Letter to The HeraldON November 21 The Herald gave prominent coverage to an anti-Bush protest that suspended the Scottish Parliament for three minutes. Which was fair enough considering that the SSP-initiated debates on world peace and poverty had been boycotted by the Scottish Executive that day. It was only through this stunt that these debates received any media coverage at all.

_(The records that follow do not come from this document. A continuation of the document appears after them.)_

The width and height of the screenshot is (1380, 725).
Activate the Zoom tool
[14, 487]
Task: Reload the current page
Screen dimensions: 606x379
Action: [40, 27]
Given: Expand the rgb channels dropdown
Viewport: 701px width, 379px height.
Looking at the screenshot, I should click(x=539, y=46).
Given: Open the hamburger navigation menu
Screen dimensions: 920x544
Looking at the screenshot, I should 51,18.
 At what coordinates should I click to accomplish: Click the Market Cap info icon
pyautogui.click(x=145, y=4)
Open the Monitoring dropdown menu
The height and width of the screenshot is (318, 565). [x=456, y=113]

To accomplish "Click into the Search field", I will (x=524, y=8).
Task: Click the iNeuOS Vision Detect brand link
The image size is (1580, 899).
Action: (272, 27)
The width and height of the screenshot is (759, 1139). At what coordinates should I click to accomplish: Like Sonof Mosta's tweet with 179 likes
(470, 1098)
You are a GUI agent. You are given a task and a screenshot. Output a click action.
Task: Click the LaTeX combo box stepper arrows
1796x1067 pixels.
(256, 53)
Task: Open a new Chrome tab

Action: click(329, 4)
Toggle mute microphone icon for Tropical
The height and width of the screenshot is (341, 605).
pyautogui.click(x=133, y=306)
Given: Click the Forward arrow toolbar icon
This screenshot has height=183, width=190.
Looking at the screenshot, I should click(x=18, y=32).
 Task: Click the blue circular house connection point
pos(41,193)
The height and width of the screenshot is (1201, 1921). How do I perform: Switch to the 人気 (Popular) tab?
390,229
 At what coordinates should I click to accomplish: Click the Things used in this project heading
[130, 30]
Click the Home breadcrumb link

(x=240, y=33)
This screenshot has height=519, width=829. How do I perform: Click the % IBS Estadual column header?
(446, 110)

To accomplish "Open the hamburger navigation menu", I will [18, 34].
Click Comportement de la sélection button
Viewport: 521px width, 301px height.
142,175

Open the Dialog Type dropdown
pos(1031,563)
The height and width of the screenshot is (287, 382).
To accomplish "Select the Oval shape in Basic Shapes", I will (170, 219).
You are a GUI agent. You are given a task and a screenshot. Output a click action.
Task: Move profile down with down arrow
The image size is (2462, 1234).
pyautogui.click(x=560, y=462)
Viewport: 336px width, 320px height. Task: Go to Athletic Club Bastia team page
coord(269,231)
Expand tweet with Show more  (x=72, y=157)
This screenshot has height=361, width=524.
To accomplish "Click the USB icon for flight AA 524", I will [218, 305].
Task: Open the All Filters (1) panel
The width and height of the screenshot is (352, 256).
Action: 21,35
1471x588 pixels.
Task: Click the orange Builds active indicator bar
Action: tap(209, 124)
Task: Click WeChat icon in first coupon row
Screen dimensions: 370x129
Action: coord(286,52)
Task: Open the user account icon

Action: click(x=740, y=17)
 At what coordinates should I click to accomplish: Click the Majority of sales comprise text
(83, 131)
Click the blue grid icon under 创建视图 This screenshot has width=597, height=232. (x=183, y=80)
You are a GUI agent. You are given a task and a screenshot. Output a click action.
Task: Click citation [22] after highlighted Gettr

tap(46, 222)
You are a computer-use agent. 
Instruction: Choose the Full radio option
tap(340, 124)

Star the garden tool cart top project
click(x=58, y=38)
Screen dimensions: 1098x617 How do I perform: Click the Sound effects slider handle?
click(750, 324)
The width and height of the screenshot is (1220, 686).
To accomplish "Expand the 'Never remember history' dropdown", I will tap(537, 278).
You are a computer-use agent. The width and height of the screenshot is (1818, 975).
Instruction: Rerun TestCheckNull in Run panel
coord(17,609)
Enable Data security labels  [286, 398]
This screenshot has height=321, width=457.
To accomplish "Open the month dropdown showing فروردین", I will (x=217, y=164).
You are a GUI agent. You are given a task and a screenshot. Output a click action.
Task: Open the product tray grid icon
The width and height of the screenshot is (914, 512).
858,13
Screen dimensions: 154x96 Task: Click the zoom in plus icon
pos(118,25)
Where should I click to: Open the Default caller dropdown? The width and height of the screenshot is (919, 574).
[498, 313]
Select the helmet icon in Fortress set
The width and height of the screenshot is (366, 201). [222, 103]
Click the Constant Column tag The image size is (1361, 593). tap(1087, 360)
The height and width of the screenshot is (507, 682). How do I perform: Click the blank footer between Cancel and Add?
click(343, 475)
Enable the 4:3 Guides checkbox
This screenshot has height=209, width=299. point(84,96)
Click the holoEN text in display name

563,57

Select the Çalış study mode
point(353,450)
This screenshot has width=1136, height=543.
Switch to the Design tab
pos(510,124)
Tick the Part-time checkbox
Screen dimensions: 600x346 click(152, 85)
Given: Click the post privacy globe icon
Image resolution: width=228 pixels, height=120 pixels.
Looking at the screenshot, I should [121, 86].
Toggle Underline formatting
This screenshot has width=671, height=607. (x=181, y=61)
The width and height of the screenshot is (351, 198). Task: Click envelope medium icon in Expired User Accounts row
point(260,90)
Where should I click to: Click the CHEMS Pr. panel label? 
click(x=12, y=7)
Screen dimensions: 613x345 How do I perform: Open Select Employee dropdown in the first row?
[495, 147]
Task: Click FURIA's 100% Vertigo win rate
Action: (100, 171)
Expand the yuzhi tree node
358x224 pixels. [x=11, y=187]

However, now on December 3, The Herald completely ignored the launch of one of the SSP's flagship parliamentary bills on radical plans to tackle Scotland's horrendous problems of drug addiction. This bill aims to establish for the first time in Scotland a network of community-based day centres to provide detox, rehab, counselling, and maintenance programmes for every addict who seeks help. The bill, lodged by Rosemary Byrne, MSP, has already been signed by 15 other MSPs so will now go out to consultation after which it make it through to the next stage of Parliamentary proceedings. It needs the support of 65 MSPs to become policy. So why is it that a three-minute stunt by an SSP member in a George Bush mask merits national media attention yet a considered and important bill on drug addiction services is blanked by The Herald as well as the BBC, the Scotsman, the Record, and others? Have The Herald's news values succumbed to the shock-trivia agenda of the tabloid press? Or is doing something constructive to help get addicts and their families out of the nightmare of heroin addiction not considered as important as a three-minute stunt?
We hope that The Herald redresses this imbalance and gives an important and considered bill, already supported by 16 MSPs, the fair coverage it deserves.
Kevin Williamson, SSP drugs spokesperson; Rosemary Byrne, MSP; Frances Curran, MSP; Colin Fox, MSP; Rosie Kane, MSP; Carolyn Leckie, MSP; Tommy Sheridan, MSP, The Scottish Parliament.